### Material for this task
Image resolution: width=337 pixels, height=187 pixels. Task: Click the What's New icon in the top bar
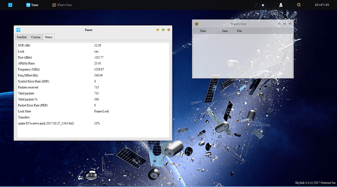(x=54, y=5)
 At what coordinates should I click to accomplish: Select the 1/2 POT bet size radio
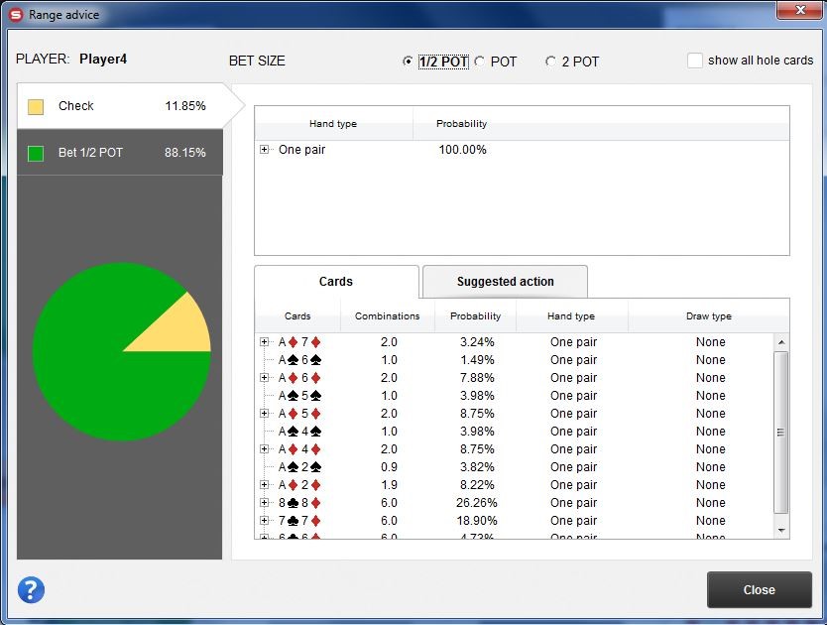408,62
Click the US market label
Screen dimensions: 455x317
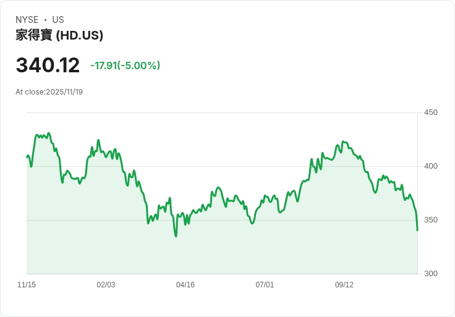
######
**Task brief:** Beginning with the line that contains "Click the US market label", reproduce every line through the end of the records above exactly, leaving pictures out.

**Expected answer:**
Click the US market label
Screen dimensions: 455x317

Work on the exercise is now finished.